John Horsman, vers 14h30 un homme vient le voir avec à la
main une page issue d’un cahier de règles techniques de la FIA. Il lui demande
où sont les radiateurs d’eau et d’huile sur la Mirage. Horsman les lui montre
et l’homme s’en va. Une demi-heure plus tard, Horsman est convoqué à la
direction de course. Là, on lui dit que les radiateurs d’huile ne sont plus à
la même place que lors du pesage : ils sont positionnés en porte-à-faux
derrière la boîte de vitesses, ce qui est illégal. Il faut donc les déplacer, faute
de quoi la Mirage M12 ne pourra pas prendre le départ.
Horsman répond que rien n’a changé depuis le pesage. Et il demande fort
logiquement pourquoi cette disposition n’a pas été remarquée lors des
vérifications techniques. On lui répond qu’on ne s’occupait alors que des
questions de sécurité. Mais quand il demande sur quelle base on le pénalise, on
lui répond que ces radiateurs sont positionnés de façon dangereuse !
Quand John Horsman retourne à son stand vers 15h30, il a encore l’espoir
de modifier le montage litigieux et de faire partir la voiture après tout le
monde. Mais à 15h45, 15 minutes avant le départ, les officiels obligent Mario
Andretti, déjà casqué et sanglé, à s’extraire de la voiture. Celle-ci est
ensuite dirigée manu militari vers le paddock. Et les Américains sont invités à
quitter leur stand au profit de la Porsche 924 suppléante.
Horsman endosse la responsabilité du montage illégal.

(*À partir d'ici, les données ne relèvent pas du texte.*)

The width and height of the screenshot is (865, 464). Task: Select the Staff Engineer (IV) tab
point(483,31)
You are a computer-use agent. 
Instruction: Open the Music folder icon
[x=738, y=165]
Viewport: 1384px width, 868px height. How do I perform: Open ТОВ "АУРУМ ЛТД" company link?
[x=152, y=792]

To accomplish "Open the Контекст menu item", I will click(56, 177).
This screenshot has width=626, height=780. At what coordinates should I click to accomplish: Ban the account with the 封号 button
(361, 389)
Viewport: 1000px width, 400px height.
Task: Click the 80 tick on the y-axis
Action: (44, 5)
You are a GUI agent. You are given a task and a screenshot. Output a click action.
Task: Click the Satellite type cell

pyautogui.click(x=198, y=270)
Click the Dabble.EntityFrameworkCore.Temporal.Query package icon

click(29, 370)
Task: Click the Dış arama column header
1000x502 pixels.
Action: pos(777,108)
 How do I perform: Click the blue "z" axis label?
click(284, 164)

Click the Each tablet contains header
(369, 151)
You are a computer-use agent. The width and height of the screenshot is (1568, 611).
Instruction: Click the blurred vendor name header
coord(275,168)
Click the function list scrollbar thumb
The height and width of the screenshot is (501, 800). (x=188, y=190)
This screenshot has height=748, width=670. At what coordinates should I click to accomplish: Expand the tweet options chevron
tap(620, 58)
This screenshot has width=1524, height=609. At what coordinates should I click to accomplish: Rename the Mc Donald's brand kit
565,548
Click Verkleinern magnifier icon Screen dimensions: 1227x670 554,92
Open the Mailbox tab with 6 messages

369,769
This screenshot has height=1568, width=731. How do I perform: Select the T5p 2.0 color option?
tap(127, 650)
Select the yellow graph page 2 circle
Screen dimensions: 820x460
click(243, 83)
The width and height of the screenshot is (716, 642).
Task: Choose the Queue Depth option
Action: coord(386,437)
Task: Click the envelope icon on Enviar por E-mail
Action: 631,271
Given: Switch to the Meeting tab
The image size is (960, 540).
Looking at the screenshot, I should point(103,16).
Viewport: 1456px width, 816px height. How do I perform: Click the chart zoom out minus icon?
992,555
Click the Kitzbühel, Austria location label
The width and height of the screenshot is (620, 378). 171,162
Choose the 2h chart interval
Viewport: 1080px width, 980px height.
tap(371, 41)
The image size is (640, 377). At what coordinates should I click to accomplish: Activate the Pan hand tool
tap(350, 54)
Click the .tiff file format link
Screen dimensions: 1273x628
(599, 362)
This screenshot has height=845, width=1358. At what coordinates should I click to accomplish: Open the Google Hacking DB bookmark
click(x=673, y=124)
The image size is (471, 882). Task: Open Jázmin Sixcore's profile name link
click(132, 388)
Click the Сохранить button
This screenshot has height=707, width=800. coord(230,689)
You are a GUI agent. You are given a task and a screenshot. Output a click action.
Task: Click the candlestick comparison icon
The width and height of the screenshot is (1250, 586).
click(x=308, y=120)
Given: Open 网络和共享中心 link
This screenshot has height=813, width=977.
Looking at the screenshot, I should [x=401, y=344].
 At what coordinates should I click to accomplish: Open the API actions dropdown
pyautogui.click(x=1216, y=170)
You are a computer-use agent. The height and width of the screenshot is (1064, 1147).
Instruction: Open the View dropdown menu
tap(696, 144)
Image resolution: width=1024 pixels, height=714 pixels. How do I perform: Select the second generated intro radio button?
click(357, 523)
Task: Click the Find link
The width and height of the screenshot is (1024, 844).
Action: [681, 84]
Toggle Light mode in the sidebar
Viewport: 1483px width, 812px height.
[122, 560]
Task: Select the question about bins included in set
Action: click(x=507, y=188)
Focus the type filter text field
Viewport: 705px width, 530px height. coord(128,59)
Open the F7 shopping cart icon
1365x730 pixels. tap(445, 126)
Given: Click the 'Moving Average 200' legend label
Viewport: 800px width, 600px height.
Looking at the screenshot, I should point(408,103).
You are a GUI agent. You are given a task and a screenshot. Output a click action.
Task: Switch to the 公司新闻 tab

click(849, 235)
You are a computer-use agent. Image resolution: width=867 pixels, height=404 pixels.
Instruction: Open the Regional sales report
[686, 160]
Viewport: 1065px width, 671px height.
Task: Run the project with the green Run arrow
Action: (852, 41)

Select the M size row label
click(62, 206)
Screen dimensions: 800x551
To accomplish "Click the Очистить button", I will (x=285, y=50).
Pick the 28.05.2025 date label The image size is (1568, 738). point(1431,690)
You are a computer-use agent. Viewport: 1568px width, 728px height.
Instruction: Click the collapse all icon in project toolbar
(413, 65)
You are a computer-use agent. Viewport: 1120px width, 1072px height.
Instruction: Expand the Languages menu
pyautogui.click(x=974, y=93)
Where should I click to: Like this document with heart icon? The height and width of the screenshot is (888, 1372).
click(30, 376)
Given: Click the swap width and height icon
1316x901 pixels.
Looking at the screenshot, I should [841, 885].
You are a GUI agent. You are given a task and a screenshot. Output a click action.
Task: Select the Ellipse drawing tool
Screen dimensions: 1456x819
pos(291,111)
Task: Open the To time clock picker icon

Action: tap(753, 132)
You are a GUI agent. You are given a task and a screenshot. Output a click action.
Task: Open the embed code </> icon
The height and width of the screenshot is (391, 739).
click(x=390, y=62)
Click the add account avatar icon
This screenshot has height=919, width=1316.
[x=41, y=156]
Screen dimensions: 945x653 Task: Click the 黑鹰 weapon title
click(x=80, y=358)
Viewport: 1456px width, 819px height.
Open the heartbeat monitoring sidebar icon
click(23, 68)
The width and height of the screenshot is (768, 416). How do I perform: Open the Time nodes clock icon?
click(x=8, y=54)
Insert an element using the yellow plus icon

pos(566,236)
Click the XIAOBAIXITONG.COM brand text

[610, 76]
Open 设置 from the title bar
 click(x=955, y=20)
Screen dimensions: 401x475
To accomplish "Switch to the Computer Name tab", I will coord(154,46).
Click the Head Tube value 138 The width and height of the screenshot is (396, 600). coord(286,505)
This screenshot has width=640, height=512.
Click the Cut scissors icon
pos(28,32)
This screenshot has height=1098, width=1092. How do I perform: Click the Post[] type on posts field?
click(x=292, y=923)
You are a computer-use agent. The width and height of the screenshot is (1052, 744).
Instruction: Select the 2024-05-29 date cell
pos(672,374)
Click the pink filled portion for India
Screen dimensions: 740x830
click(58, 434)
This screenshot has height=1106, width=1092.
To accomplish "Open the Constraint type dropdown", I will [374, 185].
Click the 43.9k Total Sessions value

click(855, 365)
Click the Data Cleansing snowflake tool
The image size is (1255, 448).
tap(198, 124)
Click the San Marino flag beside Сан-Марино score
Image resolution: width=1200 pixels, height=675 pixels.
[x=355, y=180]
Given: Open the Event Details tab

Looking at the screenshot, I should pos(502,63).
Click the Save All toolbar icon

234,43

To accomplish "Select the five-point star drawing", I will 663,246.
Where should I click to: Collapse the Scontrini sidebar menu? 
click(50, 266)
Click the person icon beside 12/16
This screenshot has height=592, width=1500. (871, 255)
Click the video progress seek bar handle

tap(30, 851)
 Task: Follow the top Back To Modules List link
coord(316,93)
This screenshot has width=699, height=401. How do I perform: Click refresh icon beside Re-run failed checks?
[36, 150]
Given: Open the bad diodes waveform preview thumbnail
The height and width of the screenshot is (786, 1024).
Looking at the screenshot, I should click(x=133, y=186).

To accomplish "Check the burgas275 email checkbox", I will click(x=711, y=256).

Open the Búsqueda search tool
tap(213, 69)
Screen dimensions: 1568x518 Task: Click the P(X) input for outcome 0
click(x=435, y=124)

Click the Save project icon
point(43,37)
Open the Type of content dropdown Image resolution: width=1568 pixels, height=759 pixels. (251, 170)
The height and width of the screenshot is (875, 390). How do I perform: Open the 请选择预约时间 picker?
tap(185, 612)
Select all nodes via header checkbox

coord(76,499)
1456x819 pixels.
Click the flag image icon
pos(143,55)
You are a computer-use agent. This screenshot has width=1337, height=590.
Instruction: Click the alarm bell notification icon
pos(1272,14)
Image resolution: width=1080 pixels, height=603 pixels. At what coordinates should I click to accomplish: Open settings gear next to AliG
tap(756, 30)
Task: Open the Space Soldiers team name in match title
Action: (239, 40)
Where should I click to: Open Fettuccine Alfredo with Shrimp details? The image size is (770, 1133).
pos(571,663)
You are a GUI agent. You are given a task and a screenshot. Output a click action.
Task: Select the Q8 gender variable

Le châssis d’origine
construit par Tiga répondait au règlement avec un radiateur dans un caisson
latéral. Mais Horsman modifia ce montage suite aux essais, Mario Andretti
s’étant plaint d’une chaleur excessive dans l’habitacle. Il subdivisa le
radiateur en deux éléments positionnés à l’arrière de la voiture. Dans la hâte
de terminer la voiture à temps, Horsman négligea de vérifier la légalité
technique de cette solution.
Evidemment, toute l’équipe est dévastée par ce qui lui apparaît comme une
injustice. Certes, la position des radiateurs est fautive, mais il s’en faut de
seulement 5 cm selon Horsman. Celui-ci est persuadé qu’un concurrent
« bien intentionné » a alerté l’ACO sur ce détail qui était passé
inaperçu lors du pesage. Et que ce point litigieux n’a fait qu’aggraver un
dossier déjà lourd des interprétations du règlement qui ont fait tiquer les
commissaires techniques lors du pesage.
Harley Cluxton ne remettra jamais les pieds au Mans.